Task item:
In the entries that follow, how many lines hold "computer"? Nothing but the number is expected.

Supplied records:
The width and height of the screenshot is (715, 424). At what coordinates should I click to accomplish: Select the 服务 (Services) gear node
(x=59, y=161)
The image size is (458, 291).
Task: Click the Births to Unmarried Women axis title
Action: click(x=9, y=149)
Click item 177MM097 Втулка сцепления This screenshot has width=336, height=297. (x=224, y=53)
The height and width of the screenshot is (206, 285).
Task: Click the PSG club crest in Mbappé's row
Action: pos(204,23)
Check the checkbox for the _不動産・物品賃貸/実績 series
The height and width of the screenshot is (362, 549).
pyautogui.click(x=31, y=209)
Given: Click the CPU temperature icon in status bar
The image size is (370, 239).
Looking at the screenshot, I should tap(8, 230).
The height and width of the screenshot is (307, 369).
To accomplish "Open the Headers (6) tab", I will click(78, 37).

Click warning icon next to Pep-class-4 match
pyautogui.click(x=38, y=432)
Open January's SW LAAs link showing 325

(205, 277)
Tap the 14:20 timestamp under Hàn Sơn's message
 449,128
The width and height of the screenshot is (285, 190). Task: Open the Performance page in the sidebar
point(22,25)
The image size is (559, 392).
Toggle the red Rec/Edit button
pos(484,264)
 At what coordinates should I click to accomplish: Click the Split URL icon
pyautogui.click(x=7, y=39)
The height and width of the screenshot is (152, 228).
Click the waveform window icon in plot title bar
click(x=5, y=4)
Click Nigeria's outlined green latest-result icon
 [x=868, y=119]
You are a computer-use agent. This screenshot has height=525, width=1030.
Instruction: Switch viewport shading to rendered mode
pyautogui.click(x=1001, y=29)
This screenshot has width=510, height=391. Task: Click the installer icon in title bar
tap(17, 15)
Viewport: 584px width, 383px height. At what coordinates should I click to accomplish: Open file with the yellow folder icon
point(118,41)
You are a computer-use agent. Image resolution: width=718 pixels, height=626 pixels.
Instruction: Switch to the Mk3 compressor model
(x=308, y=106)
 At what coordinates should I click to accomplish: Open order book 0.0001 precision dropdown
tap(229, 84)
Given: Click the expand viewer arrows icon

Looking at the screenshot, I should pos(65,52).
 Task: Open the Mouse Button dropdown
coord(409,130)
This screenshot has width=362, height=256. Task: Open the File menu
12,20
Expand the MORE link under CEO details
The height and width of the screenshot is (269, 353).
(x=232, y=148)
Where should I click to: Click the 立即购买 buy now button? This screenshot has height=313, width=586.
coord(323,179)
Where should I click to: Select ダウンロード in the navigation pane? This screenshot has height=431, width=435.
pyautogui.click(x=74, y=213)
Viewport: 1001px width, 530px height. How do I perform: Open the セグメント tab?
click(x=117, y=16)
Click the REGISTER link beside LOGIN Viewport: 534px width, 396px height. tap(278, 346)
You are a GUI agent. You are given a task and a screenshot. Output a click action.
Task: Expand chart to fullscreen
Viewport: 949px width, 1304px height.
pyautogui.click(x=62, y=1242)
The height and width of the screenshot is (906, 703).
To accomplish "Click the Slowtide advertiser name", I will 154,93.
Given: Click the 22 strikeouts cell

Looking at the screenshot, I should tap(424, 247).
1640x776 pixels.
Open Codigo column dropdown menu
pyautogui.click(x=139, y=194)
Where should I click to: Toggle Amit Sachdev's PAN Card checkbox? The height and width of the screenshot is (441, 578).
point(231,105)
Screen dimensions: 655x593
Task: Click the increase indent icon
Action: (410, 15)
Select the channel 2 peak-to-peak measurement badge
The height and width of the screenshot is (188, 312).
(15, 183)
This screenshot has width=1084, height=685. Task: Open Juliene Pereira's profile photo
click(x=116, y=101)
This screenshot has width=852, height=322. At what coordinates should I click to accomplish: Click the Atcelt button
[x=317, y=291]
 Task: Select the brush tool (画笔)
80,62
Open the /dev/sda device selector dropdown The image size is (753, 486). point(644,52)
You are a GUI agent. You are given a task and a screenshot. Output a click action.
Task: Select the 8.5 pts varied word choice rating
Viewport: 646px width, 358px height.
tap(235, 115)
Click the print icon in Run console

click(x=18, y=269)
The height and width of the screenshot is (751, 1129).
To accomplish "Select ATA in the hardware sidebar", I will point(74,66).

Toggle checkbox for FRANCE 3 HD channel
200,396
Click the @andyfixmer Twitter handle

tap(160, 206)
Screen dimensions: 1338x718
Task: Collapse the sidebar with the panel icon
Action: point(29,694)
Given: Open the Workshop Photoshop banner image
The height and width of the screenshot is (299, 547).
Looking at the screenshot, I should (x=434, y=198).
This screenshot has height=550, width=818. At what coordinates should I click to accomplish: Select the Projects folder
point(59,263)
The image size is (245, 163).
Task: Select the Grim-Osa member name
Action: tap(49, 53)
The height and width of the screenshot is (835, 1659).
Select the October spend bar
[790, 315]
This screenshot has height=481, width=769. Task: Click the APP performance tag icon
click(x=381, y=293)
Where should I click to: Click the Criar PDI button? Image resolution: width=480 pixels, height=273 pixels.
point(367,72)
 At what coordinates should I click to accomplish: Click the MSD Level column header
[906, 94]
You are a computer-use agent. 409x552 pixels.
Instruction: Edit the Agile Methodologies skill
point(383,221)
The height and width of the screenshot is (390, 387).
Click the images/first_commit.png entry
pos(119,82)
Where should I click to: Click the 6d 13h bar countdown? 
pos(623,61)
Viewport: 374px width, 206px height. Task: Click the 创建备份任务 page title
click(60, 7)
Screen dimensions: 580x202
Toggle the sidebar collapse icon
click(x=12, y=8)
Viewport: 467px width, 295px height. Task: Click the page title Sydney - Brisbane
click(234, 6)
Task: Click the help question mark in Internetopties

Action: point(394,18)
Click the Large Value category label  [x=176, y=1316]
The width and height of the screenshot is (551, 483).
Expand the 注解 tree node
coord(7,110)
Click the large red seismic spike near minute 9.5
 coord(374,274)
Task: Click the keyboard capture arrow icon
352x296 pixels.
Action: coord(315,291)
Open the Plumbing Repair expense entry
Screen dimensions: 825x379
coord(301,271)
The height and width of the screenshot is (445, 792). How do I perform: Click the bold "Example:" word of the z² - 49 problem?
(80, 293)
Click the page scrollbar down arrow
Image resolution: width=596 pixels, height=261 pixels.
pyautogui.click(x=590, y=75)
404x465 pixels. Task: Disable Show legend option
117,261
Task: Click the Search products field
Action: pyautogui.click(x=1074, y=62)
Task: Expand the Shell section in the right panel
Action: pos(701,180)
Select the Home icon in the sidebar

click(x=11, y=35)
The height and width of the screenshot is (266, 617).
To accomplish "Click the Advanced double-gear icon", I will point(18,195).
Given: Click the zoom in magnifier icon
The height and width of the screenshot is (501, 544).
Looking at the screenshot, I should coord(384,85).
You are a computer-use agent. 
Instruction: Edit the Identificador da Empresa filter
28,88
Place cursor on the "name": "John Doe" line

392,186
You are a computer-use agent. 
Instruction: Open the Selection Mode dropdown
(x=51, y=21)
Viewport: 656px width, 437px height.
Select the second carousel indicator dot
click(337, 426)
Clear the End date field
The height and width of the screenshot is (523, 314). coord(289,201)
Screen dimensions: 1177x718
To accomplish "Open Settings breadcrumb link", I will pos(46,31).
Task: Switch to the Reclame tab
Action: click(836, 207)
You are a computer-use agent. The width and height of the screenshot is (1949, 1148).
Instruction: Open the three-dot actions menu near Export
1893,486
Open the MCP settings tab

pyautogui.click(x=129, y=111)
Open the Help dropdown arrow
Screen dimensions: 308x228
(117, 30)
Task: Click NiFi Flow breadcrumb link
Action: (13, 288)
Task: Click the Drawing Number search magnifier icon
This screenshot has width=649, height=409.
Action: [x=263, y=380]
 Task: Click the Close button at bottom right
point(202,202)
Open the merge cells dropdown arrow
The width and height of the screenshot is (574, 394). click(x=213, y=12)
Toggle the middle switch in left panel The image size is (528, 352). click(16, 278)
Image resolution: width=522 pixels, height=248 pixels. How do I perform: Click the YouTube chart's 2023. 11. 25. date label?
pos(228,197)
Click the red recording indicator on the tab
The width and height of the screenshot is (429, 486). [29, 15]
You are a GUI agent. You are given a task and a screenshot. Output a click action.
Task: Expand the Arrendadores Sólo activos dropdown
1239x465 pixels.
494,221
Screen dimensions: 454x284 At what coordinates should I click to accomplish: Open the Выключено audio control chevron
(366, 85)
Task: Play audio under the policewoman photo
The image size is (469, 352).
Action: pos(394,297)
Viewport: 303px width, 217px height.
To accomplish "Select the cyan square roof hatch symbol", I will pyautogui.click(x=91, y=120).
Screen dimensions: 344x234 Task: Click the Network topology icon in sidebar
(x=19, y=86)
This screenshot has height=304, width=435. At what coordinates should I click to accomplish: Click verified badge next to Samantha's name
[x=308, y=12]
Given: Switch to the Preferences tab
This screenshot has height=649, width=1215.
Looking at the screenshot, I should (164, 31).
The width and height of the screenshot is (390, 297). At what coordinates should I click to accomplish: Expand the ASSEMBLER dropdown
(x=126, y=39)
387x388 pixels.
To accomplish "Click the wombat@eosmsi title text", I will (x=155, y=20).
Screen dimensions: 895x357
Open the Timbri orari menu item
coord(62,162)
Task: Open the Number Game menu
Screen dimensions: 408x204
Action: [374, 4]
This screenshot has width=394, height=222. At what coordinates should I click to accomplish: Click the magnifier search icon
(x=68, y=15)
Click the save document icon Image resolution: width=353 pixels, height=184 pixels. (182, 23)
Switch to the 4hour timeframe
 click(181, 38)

Your response:
6